Before we start, we will have t use the DappContext that we have created on our game. Open _app.tsx and paste the following code.
import type { AppProps } from "next/app"; import { useRouter } from "next/router"; import { ToastContainer } from "react-toastify"; import "react-toastify/dist/ReactToastify.css"; import { DappProvider } from "../contexts/DappContext"; import "../styles/globals.css"; function MyApp({ Component, pageProps }: AppProps) { var { route } = useRouter(); if (route != "/") { return ( <DappProvider> <ToastContainer position="top-right" autoClose={5000} hideProgressBar={false} newestOnTop={false} closeOnClick rtl={false} pauseOnFocusLoss draggable pauseOnHover limit={1} /> {/* Same as */} <ToastContainer /> <Component {...pageProps} /> </DappProvider> ); } else return <Component {...pageProps} />; } export default MyApp;
In _app.tsx we are wrapping our Component with DappProvider as we need all the variables and functions from our DappContext.
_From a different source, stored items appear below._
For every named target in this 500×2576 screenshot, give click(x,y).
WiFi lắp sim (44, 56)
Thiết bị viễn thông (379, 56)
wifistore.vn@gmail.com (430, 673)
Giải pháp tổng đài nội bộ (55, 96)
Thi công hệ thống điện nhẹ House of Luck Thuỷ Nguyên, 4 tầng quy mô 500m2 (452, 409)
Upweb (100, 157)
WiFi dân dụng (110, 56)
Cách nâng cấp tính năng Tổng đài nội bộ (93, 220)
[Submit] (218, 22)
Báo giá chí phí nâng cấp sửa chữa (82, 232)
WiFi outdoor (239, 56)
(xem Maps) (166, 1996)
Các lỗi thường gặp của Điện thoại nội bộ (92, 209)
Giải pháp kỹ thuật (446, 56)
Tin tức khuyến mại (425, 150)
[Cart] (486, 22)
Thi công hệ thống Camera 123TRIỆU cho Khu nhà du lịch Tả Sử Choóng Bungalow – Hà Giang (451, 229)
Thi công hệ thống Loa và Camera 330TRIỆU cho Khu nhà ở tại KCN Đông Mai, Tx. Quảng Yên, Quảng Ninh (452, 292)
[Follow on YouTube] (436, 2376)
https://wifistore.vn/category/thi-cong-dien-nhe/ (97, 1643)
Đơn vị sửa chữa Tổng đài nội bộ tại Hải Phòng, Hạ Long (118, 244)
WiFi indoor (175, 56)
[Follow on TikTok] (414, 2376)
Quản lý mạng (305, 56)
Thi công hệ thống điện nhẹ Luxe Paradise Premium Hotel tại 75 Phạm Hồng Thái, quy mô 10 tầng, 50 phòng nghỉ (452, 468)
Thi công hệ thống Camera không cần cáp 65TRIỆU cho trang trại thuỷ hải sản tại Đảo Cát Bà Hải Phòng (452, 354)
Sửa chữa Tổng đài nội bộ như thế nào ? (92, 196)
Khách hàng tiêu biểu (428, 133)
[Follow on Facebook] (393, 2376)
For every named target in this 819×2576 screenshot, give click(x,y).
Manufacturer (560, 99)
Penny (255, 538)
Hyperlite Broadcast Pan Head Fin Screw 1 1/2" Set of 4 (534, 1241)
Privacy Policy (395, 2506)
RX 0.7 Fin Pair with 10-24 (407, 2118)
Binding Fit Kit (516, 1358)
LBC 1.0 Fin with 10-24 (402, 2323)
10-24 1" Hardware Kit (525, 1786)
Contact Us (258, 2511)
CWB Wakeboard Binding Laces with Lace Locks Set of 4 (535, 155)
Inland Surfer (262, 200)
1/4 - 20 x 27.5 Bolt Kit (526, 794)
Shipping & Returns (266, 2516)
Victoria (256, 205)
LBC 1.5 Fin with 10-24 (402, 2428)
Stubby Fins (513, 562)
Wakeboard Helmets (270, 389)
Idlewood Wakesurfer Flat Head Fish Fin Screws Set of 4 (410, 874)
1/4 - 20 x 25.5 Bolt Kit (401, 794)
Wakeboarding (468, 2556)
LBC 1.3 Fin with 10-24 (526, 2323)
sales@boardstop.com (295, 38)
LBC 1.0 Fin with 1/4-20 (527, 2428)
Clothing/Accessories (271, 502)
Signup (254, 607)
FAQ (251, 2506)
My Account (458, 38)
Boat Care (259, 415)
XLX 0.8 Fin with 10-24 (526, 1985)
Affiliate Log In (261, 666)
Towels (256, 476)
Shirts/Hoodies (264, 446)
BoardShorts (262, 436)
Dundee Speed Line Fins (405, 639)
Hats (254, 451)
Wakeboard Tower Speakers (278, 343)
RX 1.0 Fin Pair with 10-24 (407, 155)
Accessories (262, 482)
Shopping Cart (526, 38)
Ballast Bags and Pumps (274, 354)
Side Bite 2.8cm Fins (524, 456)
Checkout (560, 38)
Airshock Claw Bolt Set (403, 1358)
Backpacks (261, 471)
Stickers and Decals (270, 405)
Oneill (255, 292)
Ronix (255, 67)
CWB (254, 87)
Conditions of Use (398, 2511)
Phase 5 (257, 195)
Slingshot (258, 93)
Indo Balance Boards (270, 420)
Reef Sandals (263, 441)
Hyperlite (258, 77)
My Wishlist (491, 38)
Notice that we are only wrapping with DappProvider if the current route is not /, i.e current page is not the home page. As we are not doing anything except showing some images and data about the website on the home page we don't need any data from the context there.
NFT Game Home Page
Nothing cool happening here, just loading some UI components.
Here, we are making a common UI for the navbar and a container to show the current account address connected with the website.
NFT Game Faucet Page
The faucet page is used to get some EPIC tokens. On this page, we show the user their EPIC token balance and a button to request more. Users can only request new EPIC tokens if they have less than 20 tokens. With the click of the Mint button, we are calling the faucet function from DappContext.
NFT Game Marketplace Page
On the marketplace, we are just fetching all the special attack lists, rendering the UI for each attack, and making a buySpecialAttack call from the useDapp hook to approve and buy the special attack. Nothing fancy here.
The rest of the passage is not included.